DataFrames allow for easy statistical analysis, and can be directly used for machine learning. They also load your entire result set into memory by default, and so are not suitable for really large data sets.
And, as discussed in the SQLAlchemy
section, this is yet another layer added on top of other relatively complex database packages, such that you multiply the potential for a peculiarity in one to cause obscure, difficult-to-troubleshoot problems in one of the other layers. It won't occur frequently, but if you run into weird or inexplicable problems when turning SQL into DataFrames, try running the SQL using lower layers to isolate the problem.
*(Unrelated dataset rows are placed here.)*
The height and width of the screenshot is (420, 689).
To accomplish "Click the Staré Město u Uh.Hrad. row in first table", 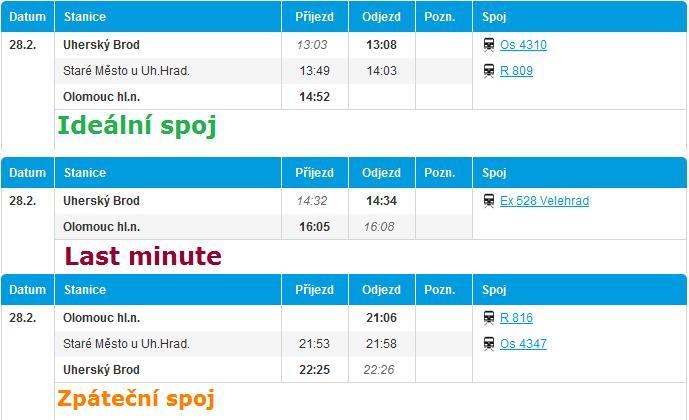I will point(264,71).
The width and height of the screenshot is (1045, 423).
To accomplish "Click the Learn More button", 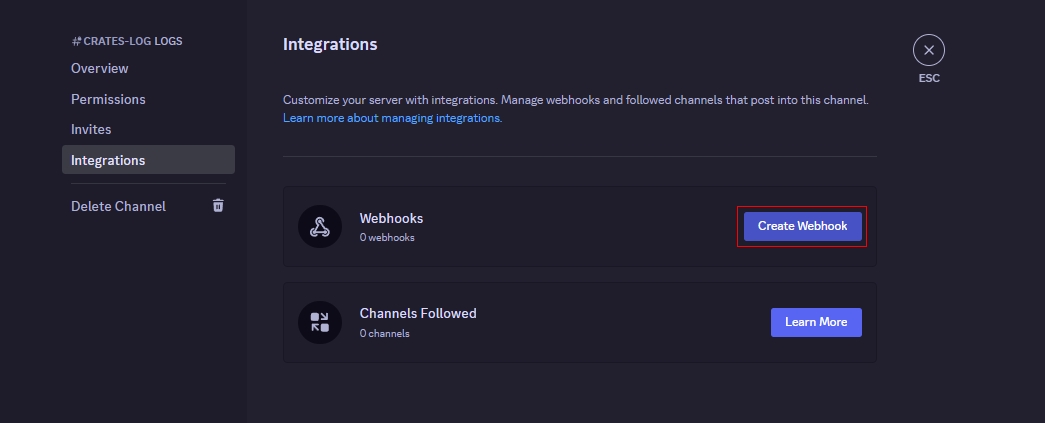I will click(815, 322).
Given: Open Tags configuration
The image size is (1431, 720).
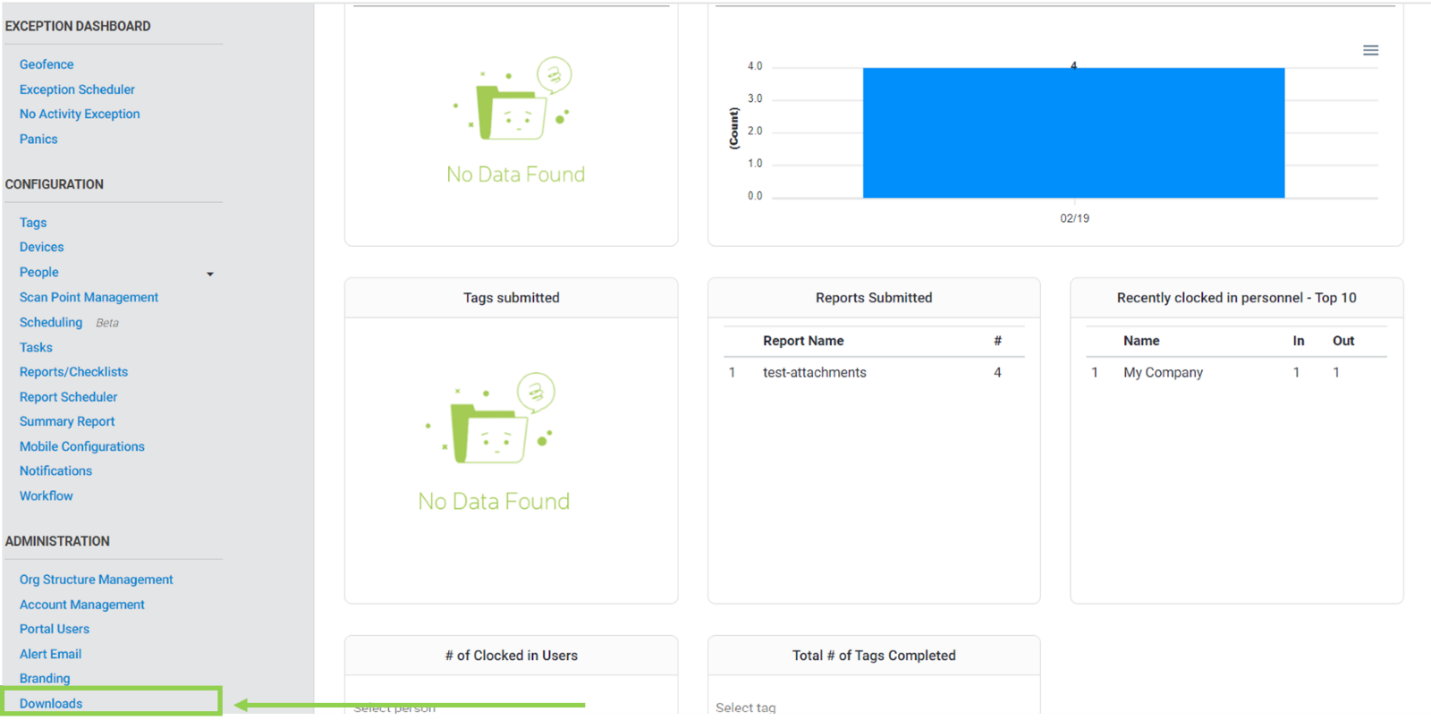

In the code cell below, we'll use SQLAlchemy
to connect to the database, then we'll give this engine to pandas and let it retrieve and process data.
Note: in addition to processing SQL queries, pandas
has a range of Input/Output tools that let it read from and write to a large variety of tabular data formats, including CSV and Excel files, databases via SQL, JSON files, and even SAS and Stata data files. In the example below, we'll use the pandas.read_sql()
function to read the results of an SQL query into a data frame.
# imports
import datetime
import pandas
# Connect - create SQLAlchemy engine for pandas to use.
connection_string = 'postgresql://10.10.2.10/appliedda'
pgsql_engine = sqlalchemy.create_engine( connection_string )
print( "SQLAlchemy engine connected to " + connection_string + " at " + str( datetime.datetime.now() ) )
# Single row query
sql_string = "SELECT COUNT( * ) AS row_count FROM il_des_kcmo.il_qcew_employers;"
df = pandas.read_sql( sql_string, con = pgsql_engine )
# get row_count - first get first row
first_row = df.iloc[ 0 ]
# then grab value.
row_count = first_row[ "row_count" ]
print("row_count = " + str( row_count ) )
# and call head().
df.head()
# SQL
sql_string = "SELECT * FROM il_des_kcmo.il_qcew_employers LIMIT 2000;"
# execute it.
df = pandas.read_sql( sql_string, con = pgsql_engine )
# unlike previous Python examples, rows are already fetched and in a dataframe:
# you can loop over them...
row_count = 0
for result_row in df.iterrows():
row_count += 1
#-- END loop over rows. --#
print( "loop row_count = " + str( row_count ) )
# Print out the first X using head()
output_count = 10
df.head( output_count )
# etc.
# Close Connection - Except you don't have to because pandas does it for you!